If Old MacDonald had a farm today, would he want his cows to “moo moo” in Missouri?
The supporters of Article I, Section 35 of the Missouri Constitution would say “yes.” On August 5, 2014, Missouri voters approved Article I, Section 35, commonly known as the Right to Farm Amendment, which provides:
“That agriculture which provides food, energy, health benefits, and security is the foundation and stabilizing force of Missouri’s economy. To protect this vital sector of Missouri’s economy, the right of farmers and ranchers to engage in farming and ranching practices shall be forever guaranteed in this state, subject to duly authorized powers, if any, conferred by article VI of the Constitution of Missouri.”
The Right to Farm Amendment leaves open multiple questions. For example, who qualifies as “farmers” and “ranchers?” What farming and ranching practices are guaranteed by the Amendment? What is the scope of the exception for powers conferred by Article VI of the Constitution?

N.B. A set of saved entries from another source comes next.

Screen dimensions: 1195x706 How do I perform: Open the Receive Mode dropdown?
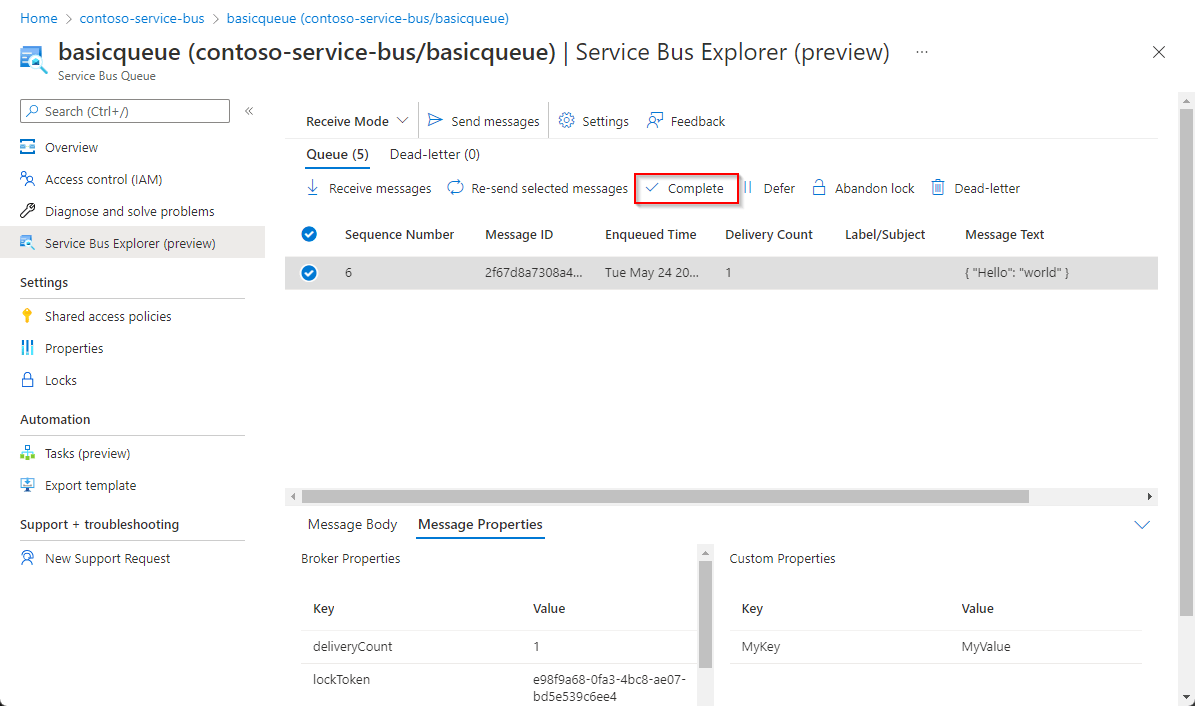(354, 120)
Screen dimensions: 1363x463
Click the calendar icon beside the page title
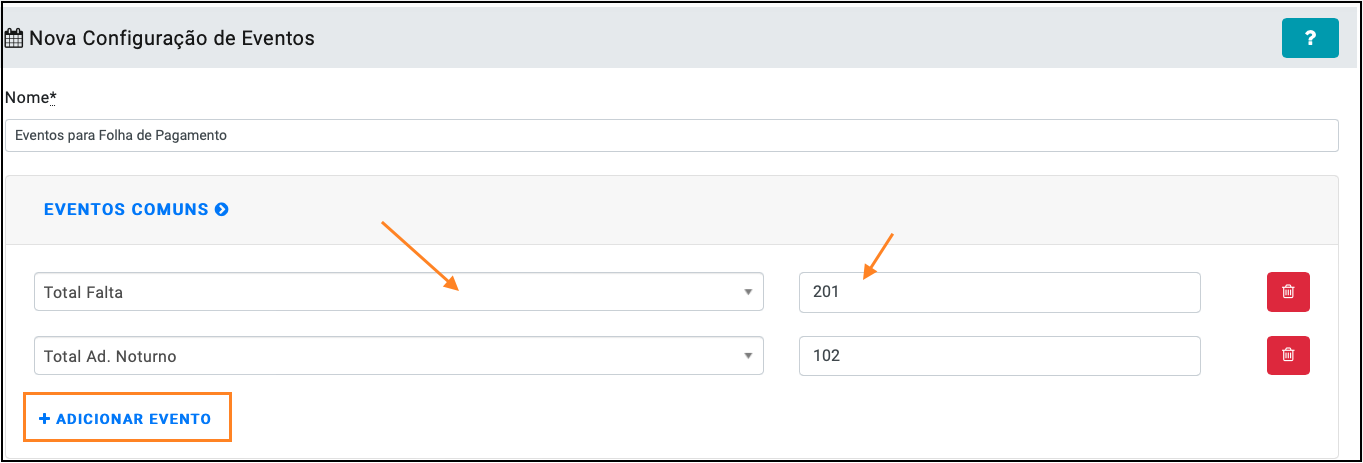point(14,39)
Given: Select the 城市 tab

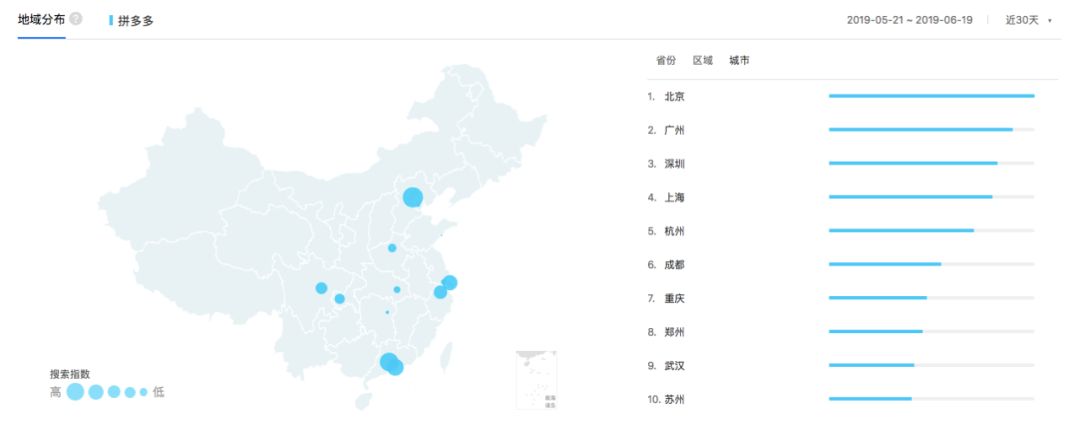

The Missouri Court of Appeals for the Southern District recently shed some light on the answer to the last question in the case of Vimont v. Christian Cty. Health Dep’t, 2016 WL 5922849 (Mo. App. S.D. Oct. 11, 2016). At issue in Vimont was a Christian County Ordinance that regulated the sale and distribution of raw milk. Id. at *1. Under Section 192.300, RSMo., which “empowers county commissions and boards of county health centers to promulgate orders and ordinances to enhance public health and combat disease,” the Christian County Commission enacted an ordinance stating that producers of raw dairy products could only sell their products at the location where the products were produced. Id. The County Commission ordered Mr. Vimont to abate his off-premise sale and distribution of raw milk. Id. Mr. Vimont claimed that the abatement order violated his rights under the Right-to-Farm Amendment. Id.
According to the Court of Appeals, Article VI of the Missouri Constitution provides that county commissions “shall manage all county business prescribed by law” (§ 7) and county powers are defined by “general laws” (§ 8). Id. The Court found that Article VI authorized the County Commission “to manage all legal county business.” Id. Therefore, the Court held that the ordinance was within the County Commission’s duly authorized Article VI powers, and Mr. Vimont’s theory of the supremacy of the Right to Farm Amendment was unavailing. Id.
While the holding in Vimont is limited, it is a small victory for local government. As the first Missouri Appellate Court case analyzing the Right to Farm Amendment, local governments will likely rely on Vimont as authority for enacting regulations that affect farming and ranching activities. However, Vimont shed no light on what activities constitute “farming” and “ranching.” Further court review is necessary to determine the full scope of the Right to Farm Amendment.